# [MATERIAL FOR THIS EXERCISE]
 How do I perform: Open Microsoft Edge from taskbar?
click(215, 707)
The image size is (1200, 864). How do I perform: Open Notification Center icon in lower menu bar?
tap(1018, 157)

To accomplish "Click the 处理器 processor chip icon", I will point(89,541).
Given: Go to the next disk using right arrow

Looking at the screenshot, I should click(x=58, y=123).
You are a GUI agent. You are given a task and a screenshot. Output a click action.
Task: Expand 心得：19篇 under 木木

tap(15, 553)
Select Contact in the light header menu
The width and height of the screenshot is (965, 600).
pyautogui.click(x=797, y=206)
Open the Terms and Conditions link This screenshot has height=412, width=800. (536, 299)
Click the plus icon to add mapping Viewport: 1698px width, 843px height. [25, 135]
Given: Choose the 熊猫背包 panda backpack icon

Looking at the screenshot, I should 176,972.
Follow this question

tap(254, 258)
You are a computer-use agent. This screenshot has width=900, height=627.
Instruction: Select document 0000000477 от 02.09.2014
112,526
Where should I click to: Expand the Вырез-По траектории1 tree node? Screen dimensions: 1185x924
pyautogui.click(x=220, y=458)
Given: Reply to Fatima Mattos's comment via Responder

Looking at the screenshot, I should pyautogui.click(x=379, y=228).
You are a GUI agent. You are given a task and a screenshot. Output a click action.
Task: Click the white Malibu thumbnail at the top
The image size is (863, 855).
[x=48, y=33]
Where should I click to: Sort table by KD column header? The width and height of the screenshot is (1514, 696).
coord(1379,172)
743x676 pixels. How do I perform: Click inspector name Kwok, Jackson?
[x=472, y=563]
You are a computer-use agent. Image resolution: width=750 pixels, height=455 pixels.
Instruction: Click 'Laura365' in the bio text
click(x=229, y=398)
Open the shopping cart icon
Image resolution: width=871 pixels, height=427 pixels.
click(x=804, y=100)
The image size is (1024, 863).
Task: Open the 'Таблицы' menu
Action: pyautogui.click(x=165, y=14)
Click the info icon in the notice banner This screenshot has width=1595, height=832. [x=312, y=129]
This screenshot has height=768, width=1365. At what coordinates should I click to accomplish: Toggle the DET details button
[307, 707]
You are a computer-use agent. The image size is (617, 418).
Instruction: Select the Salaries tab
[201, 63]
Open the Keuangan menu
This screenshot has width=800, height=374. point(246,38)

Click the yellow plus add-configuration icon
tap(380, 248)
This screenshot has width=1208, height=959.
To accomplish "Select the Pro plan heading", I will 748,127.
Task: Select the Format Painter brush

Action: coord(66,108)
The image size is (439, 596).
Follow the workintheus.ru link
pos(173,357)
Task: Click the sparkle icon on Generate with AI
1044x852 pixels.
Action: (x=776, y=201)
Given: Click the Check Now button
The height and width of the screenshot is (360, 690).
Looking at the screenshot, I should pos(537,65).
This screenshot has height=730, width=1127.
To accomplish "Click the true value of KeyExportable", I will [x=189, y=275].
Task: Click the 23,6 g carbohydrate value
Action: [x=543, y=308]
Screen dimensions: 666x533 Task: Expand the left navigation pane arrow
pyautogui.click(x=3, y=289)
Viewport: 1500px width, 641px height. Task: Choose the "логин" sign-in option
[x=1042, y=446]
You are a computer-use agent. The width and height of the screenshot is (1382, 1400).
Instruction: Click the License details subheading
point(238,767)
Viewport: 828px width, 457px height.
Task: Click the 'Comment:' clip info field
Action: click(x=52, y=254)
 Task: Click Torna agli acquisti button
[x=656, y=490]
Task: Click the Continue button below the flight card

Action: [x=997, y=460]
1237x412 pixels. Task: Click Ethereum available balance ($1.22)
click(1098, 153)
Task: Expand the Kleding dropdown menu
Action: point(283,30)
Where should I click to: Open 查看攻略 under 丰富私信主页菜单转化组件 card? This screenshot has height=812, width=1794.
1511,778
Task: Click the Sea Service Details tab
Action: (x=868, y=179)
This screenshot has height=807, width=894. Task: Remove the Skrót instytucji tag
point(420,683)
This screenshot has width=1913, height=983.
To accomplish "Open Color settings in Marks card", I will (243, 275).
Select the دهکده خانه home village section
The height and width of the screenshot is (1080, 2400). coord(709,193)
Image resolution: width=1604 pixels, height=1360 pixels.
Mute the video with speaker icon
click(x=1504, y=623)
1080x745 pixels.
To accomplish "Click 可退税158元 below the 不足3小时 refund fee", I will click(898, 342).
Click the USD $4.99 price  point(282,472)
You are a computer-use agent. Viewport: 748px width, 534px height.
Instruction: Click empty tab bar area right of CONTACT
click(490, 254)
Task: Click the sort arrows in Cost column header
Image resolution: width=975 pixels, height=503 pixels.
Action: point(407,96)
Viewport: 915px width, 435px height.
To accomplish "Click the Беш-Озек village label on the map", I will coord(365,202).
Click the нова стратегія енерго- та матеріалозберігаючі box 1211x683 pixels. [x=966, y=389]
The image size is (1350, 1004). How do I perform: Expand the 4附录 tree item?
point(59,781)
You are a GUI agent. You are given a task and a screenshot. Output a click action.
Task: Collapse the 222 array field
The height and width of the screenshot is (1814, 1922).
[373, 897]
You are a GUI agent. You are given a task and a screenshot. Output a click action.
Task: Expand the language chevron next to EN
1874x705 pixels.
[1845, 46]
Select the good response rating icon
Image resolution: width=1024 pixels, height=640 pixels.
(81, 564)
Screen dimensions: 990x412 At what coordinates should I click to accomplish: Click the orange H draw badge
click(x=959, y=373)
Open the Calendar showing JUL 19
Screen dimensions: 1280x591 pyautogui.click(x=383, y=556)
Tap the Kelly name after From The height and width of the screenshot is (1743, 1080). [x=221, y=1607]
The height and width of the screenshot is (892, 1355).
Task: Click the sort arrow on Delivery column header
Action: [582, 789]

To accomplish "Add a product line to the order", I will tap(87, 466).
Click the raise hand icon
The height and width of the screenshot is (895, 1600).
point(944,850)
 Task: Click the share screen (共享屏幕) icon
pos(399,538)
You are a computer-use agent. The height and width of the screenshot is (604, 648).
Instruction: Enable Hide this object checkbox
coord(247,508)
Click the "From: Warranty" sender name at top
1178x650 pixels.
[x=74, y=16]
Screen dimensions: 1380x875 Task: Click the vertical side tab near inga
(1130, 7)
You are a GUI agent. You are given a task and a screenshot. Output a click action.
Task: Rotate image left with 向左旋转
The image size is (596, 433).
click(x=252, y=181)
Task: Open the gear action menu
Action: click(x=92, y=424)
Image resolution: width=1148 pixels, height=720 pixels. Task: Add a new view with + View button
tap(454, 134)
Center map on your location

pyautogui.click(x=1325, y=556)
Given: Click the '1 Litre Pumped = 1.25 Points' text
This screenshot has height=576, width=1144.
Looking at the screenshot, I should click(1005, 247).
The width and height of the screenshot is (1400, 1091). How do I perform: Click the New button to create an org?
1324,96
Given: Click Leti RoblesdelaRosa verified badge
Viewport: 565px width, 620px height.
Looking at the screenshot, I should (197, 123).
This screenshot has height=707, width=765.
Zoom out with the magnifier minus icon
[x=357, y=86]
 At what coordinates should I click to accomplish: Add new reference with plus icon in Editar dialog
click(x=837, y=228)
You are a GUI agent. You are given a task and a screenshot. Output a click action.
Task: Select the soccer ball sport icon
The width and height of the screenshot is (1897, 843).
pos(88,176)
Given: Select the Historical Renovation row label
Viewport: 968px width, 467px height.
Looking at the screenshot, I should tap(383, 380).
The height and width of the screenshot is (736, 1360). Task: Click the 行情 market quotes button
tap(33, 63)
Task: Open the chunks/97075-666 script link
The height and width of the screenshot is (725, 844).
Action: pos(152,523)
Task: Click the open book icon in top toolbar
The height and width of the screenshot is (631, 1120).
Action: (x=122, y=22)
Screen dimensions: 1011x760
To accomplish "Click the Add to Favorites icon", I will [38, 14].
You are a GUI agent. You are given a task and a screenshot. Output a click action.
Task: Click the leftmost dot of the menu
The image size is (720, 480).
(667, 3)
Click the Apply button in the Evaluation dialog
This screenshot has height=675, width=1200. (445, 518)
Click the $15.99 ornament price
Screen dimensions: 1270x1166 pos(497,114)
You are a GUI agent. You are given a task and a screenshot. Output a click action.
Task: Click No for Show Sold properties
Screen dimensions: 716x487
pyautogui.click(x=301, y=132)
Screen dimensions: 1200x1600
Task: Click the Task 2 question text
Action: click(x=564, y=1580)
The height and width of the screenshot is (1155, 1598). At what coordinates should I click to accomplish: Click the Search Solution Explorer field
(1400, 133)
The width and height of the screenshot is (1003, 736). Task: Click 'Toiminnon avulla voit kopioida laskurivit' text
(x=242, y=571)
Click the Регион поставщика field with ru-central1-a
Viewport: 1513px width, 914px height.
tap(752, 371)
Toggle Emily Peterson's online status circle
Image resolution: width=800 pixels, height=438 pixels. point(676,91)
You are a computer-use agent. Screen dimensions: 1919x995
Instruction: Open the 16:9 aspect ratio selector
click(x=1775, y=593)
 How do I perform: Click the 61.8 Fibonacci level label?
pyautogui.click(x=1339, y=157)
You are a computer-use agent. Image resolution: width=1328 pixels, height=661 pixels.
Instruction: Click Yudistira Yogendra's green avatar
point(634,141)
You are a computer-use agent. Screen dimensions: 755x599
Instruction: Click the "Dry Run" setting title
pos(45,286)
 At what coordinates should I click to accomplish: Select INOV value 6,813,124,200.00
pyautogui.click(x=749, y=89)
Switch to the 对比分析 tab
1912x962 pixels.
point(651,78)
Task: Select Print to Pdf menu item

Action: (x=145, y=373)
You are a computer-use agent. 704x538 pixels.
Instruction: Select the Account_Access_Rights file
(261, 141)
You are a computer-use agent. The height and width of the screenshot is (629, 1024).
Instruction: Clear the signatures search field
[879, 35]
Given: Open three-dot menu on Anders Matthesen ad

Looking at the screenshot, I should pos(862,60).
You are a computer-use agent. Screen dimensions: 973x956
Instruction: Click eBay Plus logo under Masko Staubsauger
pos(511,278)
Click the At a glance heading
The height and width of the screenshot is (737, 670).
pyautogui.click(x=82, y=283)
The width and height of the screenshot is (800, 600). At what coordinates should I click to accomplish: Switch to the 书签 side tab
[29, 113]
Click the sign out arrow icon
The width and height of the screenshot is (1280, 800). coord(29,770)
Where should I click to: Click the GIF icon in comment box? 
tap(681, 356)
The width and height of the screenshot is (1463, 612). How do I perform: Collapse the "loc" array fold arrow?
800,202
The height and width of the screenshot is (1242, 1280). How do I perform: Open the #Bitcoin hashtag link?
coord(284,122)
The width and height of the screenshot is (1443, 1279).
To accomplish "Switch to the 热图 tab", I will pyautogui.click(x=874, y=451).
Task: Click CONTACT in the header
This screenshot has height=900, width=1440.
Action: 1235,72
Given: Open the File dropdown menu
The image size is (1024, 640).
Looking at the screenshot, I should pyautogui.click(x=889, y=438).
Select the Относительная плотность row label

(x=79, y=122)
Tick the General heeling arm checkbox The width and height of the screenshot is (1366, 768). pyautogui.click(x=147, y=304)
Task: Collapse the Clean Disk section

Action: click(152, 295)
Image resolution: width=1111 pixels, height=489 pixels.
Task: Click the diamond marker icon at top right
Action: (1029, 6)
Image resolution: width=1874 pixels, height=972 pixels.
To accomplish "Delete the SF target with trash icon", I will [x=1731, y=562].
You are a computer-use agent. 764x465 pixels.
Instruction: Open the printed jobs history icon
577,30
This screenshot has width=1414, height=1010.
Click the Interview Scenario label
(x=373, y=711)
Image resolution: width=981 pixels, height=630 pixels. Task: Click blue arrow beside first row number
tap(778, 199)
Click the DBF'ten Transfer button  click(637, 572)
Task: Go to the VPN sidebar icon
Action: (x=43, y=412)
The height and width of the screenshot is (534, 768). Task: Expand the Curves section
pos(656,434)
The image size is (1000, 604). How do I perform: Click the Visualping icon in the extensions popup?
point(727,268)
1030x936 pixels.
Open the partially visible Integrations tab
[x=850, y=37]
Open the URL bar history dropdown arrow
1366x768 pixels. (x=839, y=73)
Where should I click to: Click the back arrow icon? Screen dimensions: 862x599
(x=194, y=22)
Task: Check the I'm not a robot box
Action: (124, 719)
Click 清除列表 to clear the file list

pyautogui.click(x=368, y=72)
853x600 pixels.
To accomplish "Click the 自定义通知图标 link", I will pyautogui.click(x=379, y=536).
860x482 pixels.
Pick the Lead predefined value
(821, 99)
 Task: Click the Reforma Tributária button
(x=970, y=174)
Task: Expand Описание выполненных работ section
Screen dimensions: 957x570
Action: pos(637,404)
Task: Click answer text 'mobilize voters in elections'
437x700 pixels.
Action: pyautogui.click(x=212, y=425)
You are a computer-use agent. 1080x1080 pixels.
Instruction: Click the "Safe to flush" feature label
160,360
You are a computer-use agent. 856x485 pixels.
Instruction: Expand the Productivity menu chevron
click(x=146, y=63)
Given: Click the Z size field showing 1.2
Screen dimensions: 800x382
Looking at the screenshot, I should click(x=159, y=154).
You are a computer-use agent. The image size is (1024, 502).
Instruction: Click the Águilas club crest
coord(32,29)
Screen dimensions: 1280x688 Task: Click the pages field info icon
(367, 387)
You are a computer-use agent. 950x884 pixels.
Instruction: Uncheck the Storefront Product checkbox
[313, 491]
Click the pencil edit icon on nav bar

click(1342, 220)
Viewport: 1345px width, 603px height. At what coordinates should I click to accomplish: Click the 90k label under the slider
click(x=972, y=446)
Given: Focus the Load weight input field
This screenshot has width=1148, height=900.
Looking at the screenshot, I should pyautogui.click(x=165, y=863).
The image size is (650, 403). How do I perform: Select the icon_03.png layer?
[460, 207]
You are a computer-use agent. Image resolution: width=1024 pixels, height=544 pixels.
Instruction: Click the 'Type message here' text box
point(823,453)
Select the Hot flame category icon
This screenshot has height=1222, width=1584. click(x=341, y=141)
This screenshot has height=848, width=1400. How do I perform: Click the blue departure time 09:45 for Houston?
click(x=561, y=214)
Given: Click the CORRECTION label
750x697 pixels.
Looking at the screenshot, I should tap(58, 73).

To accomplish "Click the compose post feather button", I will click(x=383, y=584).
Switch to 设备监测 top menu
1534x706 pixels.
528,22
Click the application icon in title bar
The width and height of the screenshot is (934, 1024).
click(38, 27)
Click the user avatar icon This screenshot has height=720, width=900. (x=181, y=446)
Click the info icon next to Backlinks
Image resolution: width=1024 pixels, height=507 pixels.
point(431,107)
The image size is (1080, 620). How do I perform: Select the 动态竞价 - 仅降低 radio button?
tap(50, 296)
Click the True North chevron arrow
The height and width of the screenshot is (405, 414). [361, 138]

# [YOUR TASK]
Only the lines from the first line of the records through the one containing "Open the shopping cart icon" should be reproduced, exactly, with both of them included.

# [RESULT OF THE TASK]
 How do I perform: Open Microsoft Edge from taskbar?
click(215, 707)
The image size is (1200, 864). How do I perform: Open Notification Center icon in lower menu bar?
tap(1018, 157)

To accomplish "Click the 处理器 processor chip icon", I will point(89,541).
Given: Go to the next disk using right arrow

Looking at the screenshot, I should click(x=58, y=123).
You are a GUI agent. You are given a task and a screenshot. Output a click action.
Task: Expand 心得：19篇 under 木木

tap(15, 553)
Select Contact in the light header menu
The width and height of the screenshot is (965, 600).
pyautogui.click(x=797, y=206)
Open the Terms and Conditions link This screenshot has height=412, width=800. (536, 299)
Click the plus icon to add mapping Viewport: 1698px width, 843px height. [25, 135]
Given: Choose the 熊猫背包 panda backpack icon

Looking at the screenshot, I should 176,972.
Follow this question

tap(254, 258)
You are a computer-use agent. This screenshot has width=900, height=627.
Instruction: Select document 0000000477 от 02.09.2014
112,526
Where should I click to: Expand the Вырез-По траектории1 tree node? Screen dimensions: 1185x924
pyautogui.click(x=220, y=458)
Given: Reply to Fatima Mattos's comment via Responder

Looking at the screenshot, I should pyautogui.click(x=379, y=228).
You are a GUI agent. You are given a task and a screenshot. Output a click action.
Task: Click the white Malibu thumbnail at the top
The image size is (863, 855).
[x=48, y=33]
Where should I click to: Sort table by KD column header? The width and height of the screenshot is (1514, 696).
coord(1379,172)
743x676 pixels. How do I perform: Click inspector name Kwok, Jackson?
[x=472, y=563]
You are a computer-use agent. Image resolution: width=750 pixels, height=455 pixels.
Instruction: Click 'Laura365' in the bio text
click(x=229, y=398)
Open the shopping cart icon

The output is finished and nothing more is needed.